ApacheBench and the Story of a Horrid Bugfix

ApacheBench and the Story of a Horrid Bugfix

The problem: some time ago, while working on a project we had to perform a rather complicated bugfix. To make sure our database data was up to date, the bugfix had to perform multiple concurrent connections to an external and heavy service. This made us worry about the application’s performance. We used ApacheBench to measure response times.

We added a feature toggle. When enabled, it made connections to the external service, and when disabled it did no validation and just used current data from the application’s database. We considered whether the bugfix is worth enabling in production code or whether this would just be too slow. We needed to check how the bugfix would slow down the whole system.
 

Why ApacheBench?

Testing with cURL or some browser REST client would only show how quickly an endpoint is able to respond with a single request. What we were really interested in were the response times at thousands of requests done concurrently, as this was a very frequently requested endpoint.
To compare response times, we chose ApacheBench (ab). It’s a command line tool for measuring the performance of HTTP Web Servers. It’s pretty simple to use and install. As we needed to measure only response times, a simple program was just enough for our purposes.
To use it, you just need to install Apache httpd utils.

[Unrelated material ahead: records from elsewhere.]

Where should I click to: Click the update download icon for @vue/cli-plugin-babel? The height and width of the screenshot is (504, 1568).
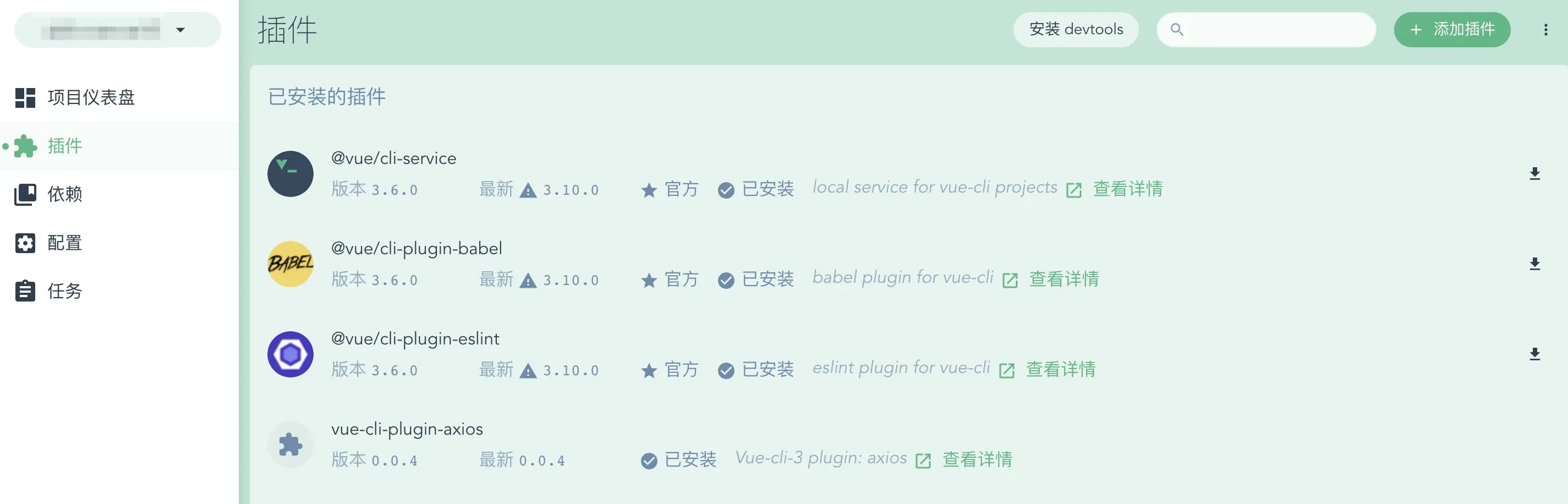1534,264
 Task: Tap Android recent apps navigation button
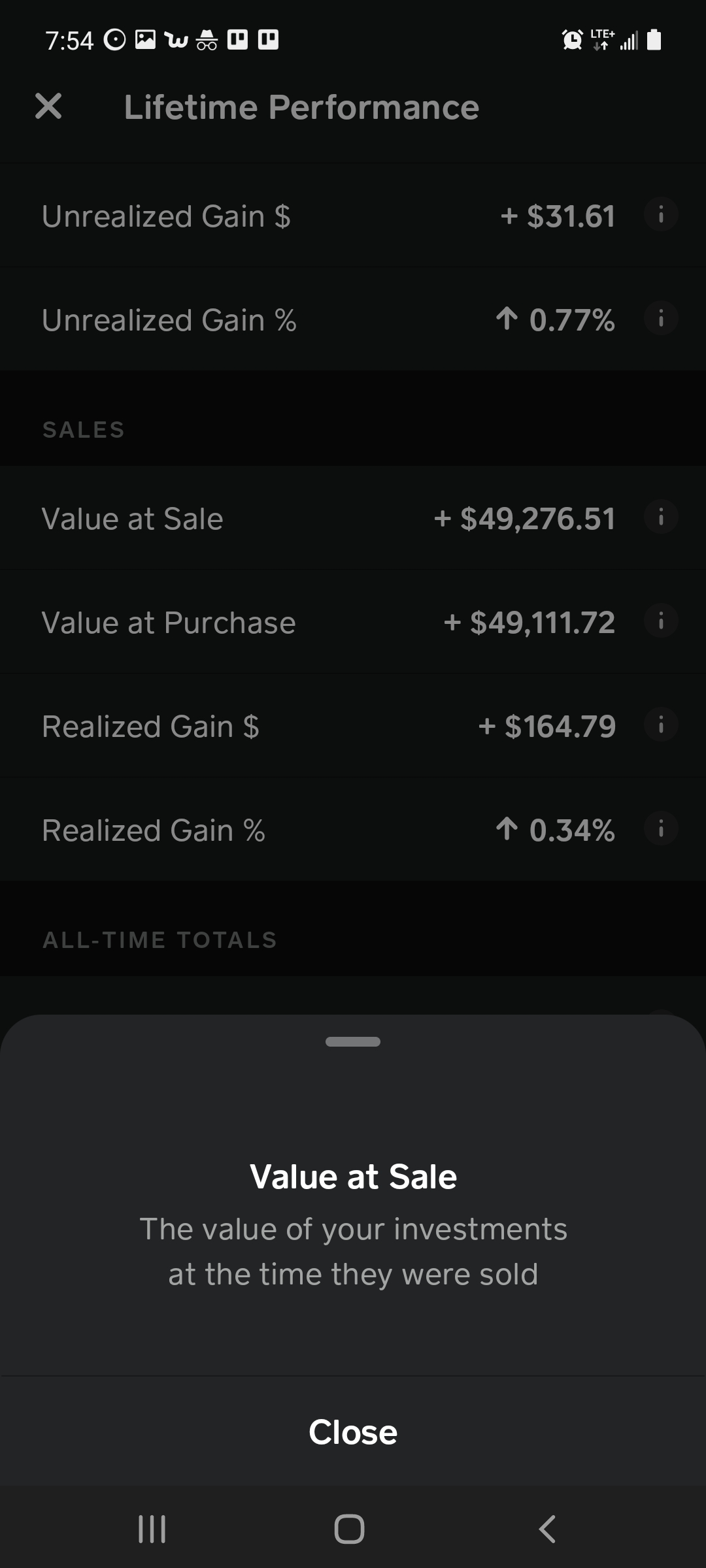tap(152, 1529)
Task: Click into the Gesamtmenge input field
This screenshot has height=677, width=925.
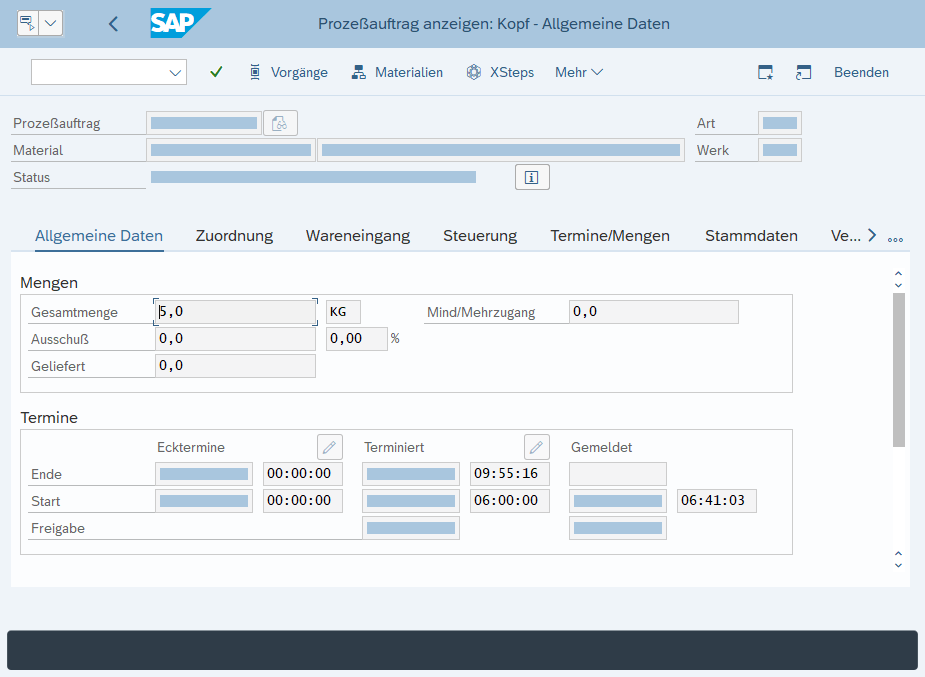Action: [x=236, y=312]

The installation depends on your OS.
Other tools might be more sophisticated, but ab is simple, quick and good for testing a single endpoint. And this was exactly what we were about to do.
With ApacheBench, you can perform multiple requests on multiple threads and measure the request times.
 

Let’s take a look at the following command:

ab -n 5000 -c 20 "http://foo:8080/bar"

performs 5000 requests (-n 5000) in 20 threads (-c 20) hitting the endpoint http://foo:8080/bar
Output example for the command above is as follows:

Server Software:        foobar/1.0.0-SNAPSHOT
Server Hostname:        foo
Server Port:            8080
Document Path:          /bar
Document Length:        285 bytes
Concurrency Level:      20
Time taken for tests:   13.049 seconds
Complete requests:      5000
Failed requests:        0
Write errors:           0
Total transferred:      2355000 bytes
HTML transferred:       1425000 bytes
Requests per second:    383.17 [#/sec] (mean)
Time per request:       52.196 [ms] (mean)
Time per request:       2.610 [ms] (mean, across all concurrent requests)
Transfer rate:          176.24 [Kbytes/sec] received
Connection Times (ms)
               min  mean[+/-sd] median   max
Connect:        0    1   0.2      1       7
Processing:    14   51  20.9     48     288
Waiting:       14   51  20.8     48     288
Total:         15   52  20.9     48     289
Percentage of the requests served within a certain time (ms)
 50% 48
 66% 55
 75% 60
 80% 64
 90% 76
 95% 88
 98% 106
 99% 126
100% 289 (longest request)

As you can see, ApacheBench gives you quite a lot of information. The output begins with some basic data like hostname, port, path for the content and its length etc. Time taken for all tests tells us how long it took to conduct our 5000 requests. There’s also information if all of them were completed and if not, and what kind of errors occurred.
 
We also have info about connection times (minimum, maximum, mean and median):

  1. Connect – the waiting time for connection to the server (in the case of keep-alive connections, this may be zero)
  2. Processing – the time measured after connecting to the server until the end of the download of the entire document and connection close
  3. Waiting – the time from sending a request to the server to receiving the first bytes of the server response

“Percentage of requests served within a certain time” is the last part of the report.
 

Testing scenario

We decided to do a test of 5000 requests performed simultaneously by 20 threads with variants. For each request, we needed to make 0 (feature flag disabled), 5, 10, 20 or 50 external service connections. What interested us the most was how increasing the number of concurrent external service calls affects the 95th percentile of response times. We expected it to be < 1000 ms in each case, even under load of thousands of requests performed by multiple threads.
 

Analysis of results

The results for 95th percentile of request times, depending on number external service connections, were as follows:
0 connections: 88 ms
5 connections: 431 ms
10 connections: 720 ms
20 connections: 1067 ms
50 connections: 1412 ms
The results showed that responses were delivered up to 16x slower with feature toggle enabled for complicated data, which makes a big difference. Processing time increased significantly with the increase in number of calls to external service, however, not linearly. The difference between 20 and 50 connections was relatively small, while the difference between 0 and 20 calls was larger than we thought.
This put us in a situation where we had to wonder adding a bugfix is actually worth it if it slows down the server response by an order of magnitude. The decision was up to the managers. Ultimately, they had to decide what was more important: either presenting data which was always up-to-date, or a well-performing endpoint.
ApacheBench

Conclusion

The ApacheBench tool is very simple, easy to install and, above all, suitable for measuring response times of a specific endpoint.
For more complex usages, where the testing scenario involves multiple endpoint or more output data is needed, you can try to use more advanced tools such as Apache JMeter, Tsung, Gatling etc. However, in our case, ab gave us all the information necessary to make important decision about the software. In situations similar to the use case described in this article, it’s a perfect tool to investigate a specific problem and get valuable feedback very quickly and easily.